Netanyahu, allarmato da un vistoso titolo di Haaretz online che parlava di apartheid — ha deciso di bloccare subito l’iniziativa. Con una breve dichiarazione il premier ha bollato come «inaccettabile» il piano, come se fosse stato all’oscuro della decisione del suo ministro della Difesa. Il presidente Reuven Rivlin ha applaudito alla decisione. Rivlin — che rappresenta l’ala liberale del Likud — ha definito «la separazione di linee di trasporto per arabi ed ebrei inimmaginabile ». Un concetto del genere, ha aggiunto, «contrasta con le stesse fondamenta dello Stato d’Israele». Parole condivise anche da un altro esponente “liberale” del Likud, Dan Meridor e dall’ex ministro degli Interni Gideon Saar. Soddisfatto anche il Procuratore generale Yehuda Weinstein, secondo il quale il progetto si prestava a ricorsi alla Corte Suprema già annunciati da “Peace Now” e altre Ong che difendono i diritti umani. Sono 92.000 i palestinesi che hanno un impiego in Israele, legale o illegale; 52.000 hanno un permesso di lavoro, gli altri entrano clandestinamente. La gran parte viene impiegata nell’edilizia, con un salario inferiore a quello israeliano.
Il “piano Yaalon” non è qualcosa deciso in fretta, giaceva da tempo nei cassetti del ministro della Difesa, che ha deciso di avviarlo, dopo che il Consiglio dei coloni — assai influente nel nuovo governo — aveva dichiarato che i passeggeri ebrei temono per la propria vita quando si trovano a bordo dei bus con i pendolari palestinesi. Al centro delle polemiche c’è la linea 86 che collega Tel Aviv alla città-colonia di Ariel, in Cisgiordania. In origine era stata istituita a beneficio dei coloni, col tempo un numero crescente di manovali palestinesi impiegati in Israele ha scoperto che utilizzandola risparmiava tempo prezioso nel ritorno a casa in Cisgiordania, e anche soldi. A quel punto però i passeggeri israeliani, sentendosi a disagio perché spesso minoranza fra palestinesi, hanno fatto pressioni politiche sul ministero della Difesa perché trovasse una soluzione.

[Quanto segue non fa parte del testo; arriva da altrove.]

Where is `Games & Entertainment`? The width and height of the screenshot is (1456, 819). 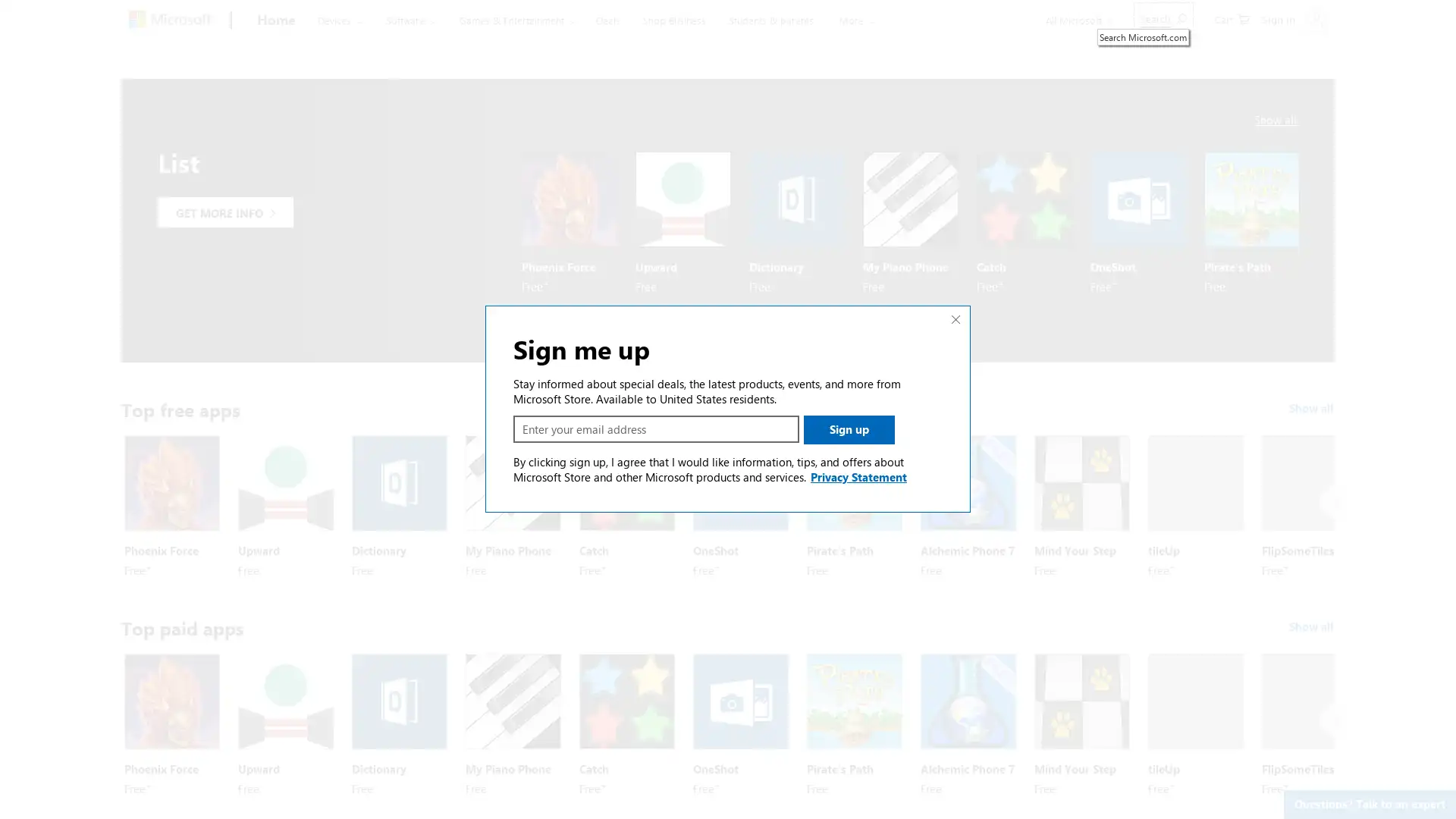 Games & Entertainment is located at coordinates (510, 20).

Il progetto del ministro Yaalon — che si ripropone di presentarlo più avanti — impone ai palestinesi, oltre ai bus “speciali”, di far ritorno in Cisgiordania soltanto attraverso 4 checkpoint autorizzati allungando i tempi di spostamento dei pendolari di almeno due ore.
La questione bus non è entrata nel colloquio avuto ieri da Netanyahu con l’Alto rappresentante per la politica estera europea Federica Mogherini a cui il premier israeliano ha dichiarato di «sostenere una visione di due Stati per due popoli, una Palestina demilitarizzata che riconosca lo Stato ebraico».